The process here is along the lines of yesterday’s post, and is more successful I think.  It is very simple.  The steps I took began with a wash on the entire paper (8×10) in raw sienna.  The mountains on the left were done next using a bit of sap green with the raw sienna, followed by some cobalt blue for the darker range.  After that, the lower half of the painting had a wash of a greenish color, later followed with a darker green of sap green and cobalt blue.  The tree and brush in the center were of burnt sienna and cobalt, with perhaps a bit of ultramarine as well.
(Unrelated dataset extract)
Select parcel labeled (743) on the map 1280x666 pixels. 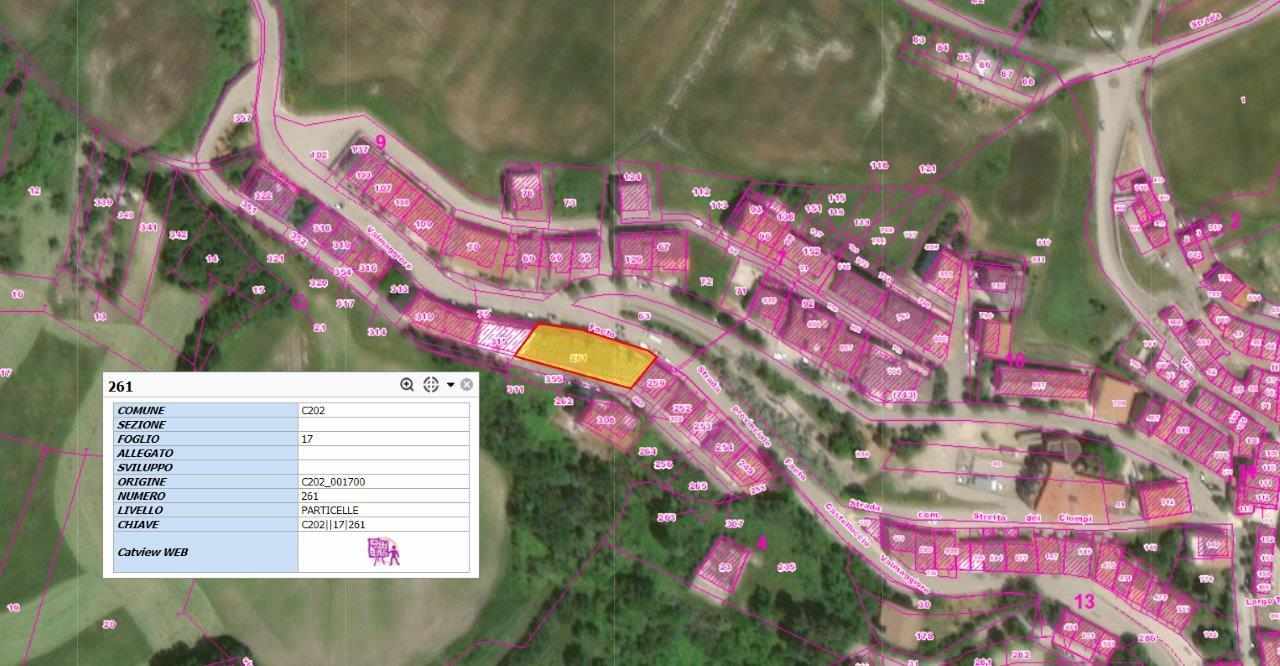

That’s it.  Fairly successful in moving from light to dark, general to specific.  The simplicity of the subject matter makes it an easy painting to do – yesterday’s fig tree through the window was more complex, and accordingly more difficult.  I really wonder if I will ever successfully paint complex scenes, such as a forest and creek or a city street filled with cars, people, buildings, and whatever – rather daunting, actually.

Redbuds in Bloom

Outside my studio window is a small California Redbud.  It really needs more sunshine to show off its flowers – there is too much shade on the western side of my house, and so it does not bloom very often or very much.  Still, it is a lovely tree.  Slender branches, heart-shaped leaves that change color and drop in the autumn.  Local birds like to hang out in its branches.
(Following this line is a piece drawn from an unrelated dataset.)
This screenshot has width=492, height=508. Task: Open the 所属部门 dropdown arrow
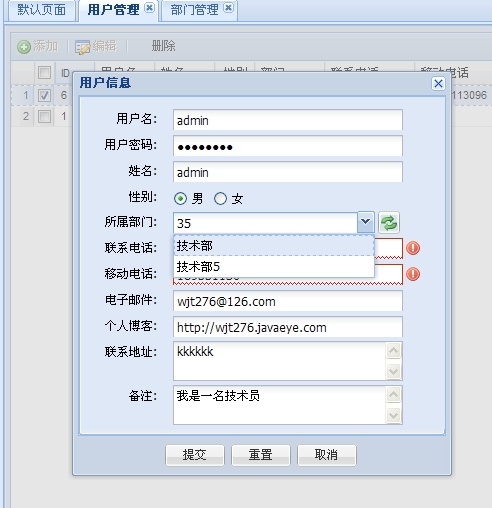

Today, I tried to express the beauty of several redbuds in bloom, with spring growth abounding in new leaves.  I drew the trees first, then used frisket – a lot of it – in the forms of lines and dots.  From there, the background was laid in, using varying colors to represent leaves, flowers, and other trees or branches.  The frisket was then removed, and trunks painted using warm and cool greys.  Afterward, magentas and yellow greens, warm and cool.  It was all rather splattery!  Finally, after everything dried, white dots applied to suggest spring insects and twinkling sunlight.

Not entirely pleased.  As a realistic painting, it fails; however, as an abstract, it has potential.